About this task: Your task is to write out the complete listing exactly as it is shown.

Data supplied:
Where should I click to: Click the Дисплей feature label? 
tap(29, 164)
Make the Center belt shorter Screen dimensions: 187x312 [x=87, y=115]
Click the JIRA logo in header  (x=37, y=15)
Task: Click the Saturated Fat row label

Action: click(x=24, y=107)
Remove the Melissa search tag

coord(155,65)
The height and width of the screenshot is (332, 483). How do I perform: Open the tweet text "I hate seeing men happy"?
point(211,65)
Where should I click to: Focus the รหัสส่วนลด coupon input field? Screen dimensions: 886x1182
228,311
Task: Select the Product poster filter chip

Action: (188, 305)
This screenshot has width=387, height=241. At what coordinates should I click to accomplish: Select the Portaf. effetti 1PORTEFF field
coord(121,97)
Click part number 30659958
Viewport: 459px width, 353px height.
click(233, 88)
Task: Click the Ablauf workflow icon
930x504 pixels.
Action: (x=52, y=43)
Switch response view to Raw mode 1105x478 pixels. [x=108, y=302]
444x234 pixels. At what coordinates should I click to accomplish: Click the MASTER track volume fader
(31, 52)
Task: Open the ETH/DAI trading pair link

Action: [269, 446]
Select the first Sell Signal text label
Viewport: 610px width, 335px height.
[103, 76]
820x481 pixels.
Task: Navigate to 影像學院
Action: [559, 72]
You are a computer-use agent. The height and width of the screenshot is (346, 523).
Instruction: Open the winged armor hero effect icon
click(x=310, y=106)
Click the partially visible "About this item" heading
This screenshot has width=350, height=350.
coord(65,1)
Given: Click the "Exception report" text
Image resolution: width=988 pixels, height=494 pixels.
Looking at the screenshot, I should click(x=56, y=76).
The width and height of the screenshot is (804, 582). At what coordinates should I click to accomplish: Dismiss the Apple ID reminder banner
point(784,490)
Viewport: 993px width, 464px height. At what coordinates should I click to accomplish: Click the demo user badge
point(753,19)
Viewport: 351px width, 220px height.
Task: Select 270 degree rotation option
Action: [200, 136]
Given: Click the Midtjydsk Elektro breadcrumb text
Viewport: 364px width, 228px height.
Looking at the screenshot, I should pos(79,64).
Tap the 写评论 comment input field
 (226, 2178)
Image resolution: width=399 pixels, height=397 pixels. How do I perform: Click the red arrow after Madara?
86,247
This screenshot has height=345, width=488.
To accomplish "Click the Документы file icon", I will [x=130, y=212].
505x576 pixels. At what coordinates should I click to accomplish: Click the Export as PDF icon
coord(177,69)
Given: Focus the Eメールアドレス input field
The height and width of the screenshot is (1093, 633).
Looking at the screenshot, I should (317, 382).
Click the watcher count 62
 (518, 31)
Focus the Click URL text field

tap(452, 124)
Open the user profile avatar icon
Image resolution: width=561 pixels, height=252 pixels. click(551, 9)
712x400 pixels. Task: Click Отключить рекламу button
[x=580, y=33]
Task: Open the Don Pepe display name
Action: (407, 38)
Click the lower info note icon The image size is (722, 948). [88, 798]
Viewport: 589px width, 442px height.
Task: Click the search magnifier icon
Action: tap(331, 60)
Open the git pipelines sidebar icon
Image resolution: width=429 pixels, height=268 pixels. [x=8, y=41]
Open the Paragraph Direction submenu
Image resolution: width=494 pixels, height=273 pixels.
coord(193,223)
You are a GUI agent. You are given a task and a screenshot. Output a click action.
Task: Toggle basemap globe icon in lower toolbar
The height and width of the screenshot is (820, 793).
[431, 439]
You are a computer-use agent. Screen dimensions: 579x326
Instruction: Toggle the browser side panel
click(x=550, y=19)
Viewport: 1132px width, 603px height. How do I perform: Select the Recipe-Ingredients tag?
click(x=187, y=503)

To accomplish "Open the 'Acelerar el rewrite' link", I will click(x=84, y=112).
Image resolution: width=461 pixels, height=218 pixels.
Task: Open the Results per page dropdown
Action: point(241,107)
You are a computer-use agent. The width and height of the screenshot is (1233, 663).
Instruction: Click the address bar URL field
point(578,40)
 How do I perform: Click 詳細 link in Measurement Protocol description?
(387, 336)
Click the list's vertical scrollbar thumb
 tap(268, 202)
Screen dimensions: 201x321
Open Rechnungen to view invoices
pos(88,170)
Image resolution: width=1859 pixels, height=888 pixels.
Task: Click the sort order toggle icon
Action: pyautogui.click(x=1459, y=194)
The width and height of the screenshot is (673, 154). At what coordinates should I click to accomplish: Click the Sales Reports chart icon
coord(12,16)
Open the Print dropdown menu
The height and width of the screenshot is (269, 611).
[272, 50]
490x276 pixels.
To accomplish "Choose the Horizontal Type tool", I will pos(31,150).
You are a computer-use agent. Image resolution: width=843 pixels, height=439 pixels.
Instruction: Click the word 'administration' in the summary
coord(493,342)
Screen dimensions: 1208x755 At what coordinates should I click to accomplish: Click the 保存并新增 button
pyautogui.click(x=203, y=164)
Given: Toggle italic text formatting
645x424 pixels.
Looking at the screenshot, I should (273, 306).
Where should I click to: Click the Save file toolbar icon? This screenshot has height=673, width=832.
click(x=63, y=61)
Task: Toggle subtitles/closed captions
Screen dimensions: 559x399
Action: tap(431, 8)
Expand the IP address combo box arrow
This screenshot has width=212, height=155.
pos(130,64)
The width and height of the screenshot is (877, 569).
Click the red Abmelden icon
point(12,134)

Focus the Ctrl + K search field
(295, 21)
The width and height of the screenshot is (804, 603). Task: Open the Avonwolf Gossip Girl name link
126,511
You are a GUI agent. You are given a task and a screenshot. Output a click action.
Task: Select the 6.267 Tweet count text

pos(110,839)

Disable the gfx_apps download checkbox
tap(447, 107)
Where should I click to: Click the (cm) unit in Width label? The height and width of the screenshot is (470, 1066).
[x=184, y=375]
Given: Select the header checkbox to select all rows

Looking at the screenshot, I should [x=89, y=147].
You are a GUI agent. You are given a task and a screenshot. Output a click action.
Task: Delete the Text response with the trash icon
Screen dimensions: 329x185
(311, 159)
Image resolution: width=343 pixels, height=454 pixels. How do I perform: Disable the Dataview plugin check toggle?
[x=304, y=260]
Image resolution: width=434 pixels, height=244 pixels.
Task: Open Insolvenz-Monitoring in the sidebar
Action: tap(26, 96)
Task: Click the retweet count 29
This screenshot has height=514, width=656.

Written answer:
Where should I click to: Click the Дисплей feature label? 
tap(29, 164)
Make the Center belt shorter Screen dimensions: 187x312 [x=87, y=115]
Click the JIRA logo in header  (x=37, y=15)
Task: Click the Saturated Fat row label

Action: click(x=24, y=107)
Remove the Melissa search tag

coord(155,65)
The height and width of the screenshot is (332, 483). How do I perform: Open the tweet text "I hate seeing men happy"?
point(211,65)
Where should I click to: Focus the รหัสส่วนลด coupon input field? Screen dimensions: 886x1182
228,311
Task: Select the Product poster filter chip

Action: (188, 305)
This screenshot has width=387, height=241. At what coordinates should I click to accomplish: Select the Portaf. effetti 1PORTEFF field
coord(121,97)
Click part number 30659958
Viewport: 459px width, 353px height.
click(233, 88)
Task: Click the Ablauf workflow icon
930x504 pixels.
Action: (x=52, y=43)
Switch response view to Raw mode 1105x478 pixels. [x=108, y=302]
444x234 pixels. At what coordinates should I click to accomplish: Click the MASTER track volume fader
(31, 52)
Task: Open the ETH/DAI trading pair link

Action: [269, 446]
Select the first Sell Signal text label
Viewport: 610px width, 335px height.
[103, 76]
820x481 pixels.
Task: Navigate to 影像學院
Action: [559, 72]
You are a computer-use agent. The height and width of the screenshot is (346, 523).
Instruction: Open the winged armor hero effect icon
click(x=310, y=106)
Click the partially visible "About this item" heading
This screenshot has width=350, height=350.
coord(65,1)
Given: Click the "Exception report" text
Image resolution: width=988 pixels, height=494 pixels.
Looking at the screenshot, I should click(x=56, y=76).
The width and height of the screenshot is (804, 582). At what coordinates should I click to accomplish: Dismiss the Apple ID reminder banner
point(784,490)
Viewport: 993px width, 464px height. At what coordinates should I click to accomplish: Click the demo user badge
point(753,19)
Viewport: 351px width, 220px height.
Task: Select 270 degree rotation option
Action: [200, 136]
Given: Click the Midtjydsk Elektro breadcrumb text
Viewport: 364px width, 228px height.
Looking at the screenshot, I should pos(79,64).
Tap the 写评论 comment input field
 (226, 2178)
Image resolution: width=399 pixels, height=397 pixels. How do I perform: Click the red arrow after Madara?
86,247
This screenshot has height=345, width=488.
To accomplish "Click the Документы file icon", I will [x=130, y=212].
505x576 pixels. At what coordinates should I click to accomplish: Click the Export as PDF icon
coord(177,69)
Given: Focus the Eメールアドレス input field
The height and width of the screenshot is (1093, 633).
Looking at the screenshot, I should (317, 382).
Click the watcher count 62
 (518, 31)
Focus the Click URL text field

tap(452, 124)
Open the user profile avatar icon
Image resolution: width=561 pixels, height=252 pixels. click(551, 9)
712x400 pixels. Task: Click Отключить рекламу button
[x=580, y=33]
Task: Open the Don Pepe display name
Action: (407, 38)
Click the lower info note icon The image size is (722, 948). [88, 798]
Viewport: 589px width, 442px height.
Task: Click the search magnifier icon
Action: tap(331, 60)
Open the git pipelines sidebar icon
Image resolution: width=429 pixels, height=268 pixels. [x=8, y=41]
Open the Paragraph Direction submenu
Image resolution: width=494 pixels, height=273 pixels.
coord(193,223)
You are a GUI agent. You are given a task and a screenshot. Output a click action.
Task: Toggle basemap globe icon in lower toolbar
The height and width of the screenshot is (820, 793).
[431, 439]
You are a computer-use agent. Screen dimensions: 579x326
Instruction: Toggle the browser side panel
click(x=550, y=19)
Viewport: 1132px width, 603px height. How do I perform: Select the Recipe-Ingredients tag?
click(x=187, y=503)

To accomplish "Open the 'Acelerar el rewrite' link", I will click(x=84, y=112).
Image resolution: width=461 pixels, height=218 pixels.
Task: Open the Results per page dropdown
Action: point(241,107)
You are a computer-use agent. The width and height of the screenshot is (1233, 663).
Instruction: Click the address bar URL field
point(578,40)
 How do I perform: Click 詳細 link in Measurement Protocol description?
(387, 336)
Click the list's vertical scrollbar thumb
 tap(268, 202)
Screen dimensions: 201x321
Open Rechnungen to view invoices
pos(88,170)
Image resolution: width=1859 pixels, height=888 pixels.
Task: Click the sort order toggle icon
Action: pyautogui.click(x=1459, y=194)
The width and height of the screenshot is (673, 154). At what coordinates should I click to accomplish: Click the Sales Reports chart icon
coord(12,16)
Open the Print dropdown menu
The height and width of the screenshot is (269, 611).
[272, 50]
490x276 pixels.
To accomplish "Choose the Horizontal Type tool", I will pos(31,150).
You are a computer-use agent. Image resolution: width=843 pixels, height=439 pixels.
Instruction: Click the word 'administration' in the summary
coord(493,342)
Screen dimensions: 1208x755 At what coordinates should I click to accomplish: Click the 保存并新增 button
pyautogui.click(x=203, y=164)
Given: Toggle italic text formatting
645x424 pixels.
Looking at the screenshot, I should (273, 306).
Where should I click to: Click the Save file toolbar icon? This screenshot has height=673, width=832.
click(x=63, y=61)
Task: Toggle subtitles/closed captions
Screen dimensions: 559x399
Action: tap(431, 8)
Expand the IP address combo box arrow
This screenshot has width=212, height=155.
pos(130,64)
The width and height of the screenshot is (877, 569).
Click the red Abmelden icon
point(12,134)

Focus the Ctrl + K search field
(295, 21)
The width and height of the screenshot is (804, 603). Task: Open the Avonwolf Gossip Girl name link
126,511
You are a GUI agent. You are given a task and a screenshot. Output a click action.
Task: Select the 6.267 Tweet count text

pos(110,839)

Disable the gfx_apps download checkbox
tap(447, 107)
Where should I click to: Click the (cm) unit in Width label? The height and width of the screenshot is (470, 1066).
[x=184, y=375]
Given: Select the header checkbox to select all rows

Looking at the screenshot, I should [x=89, y=147].
You are a GUI agent. You are given a task and a screenshot. Output a click action.
Task: Delete the Text response with the trash icon
Screen dimensions: 329x185
(311, 159)
Image resolution: width=343 pixels, height=454 pixels. How do I perform: Disable the Dataview plugin check toggle?
[x=304, y=260]
Image resolution: width=434 pixels, height=244 pixels.
Task: Open Insolvenz-Monitoring in the sidebar
Action: tap(26, 96)
Task: Click the retweet count 29
This screenshot has height=514, width=656.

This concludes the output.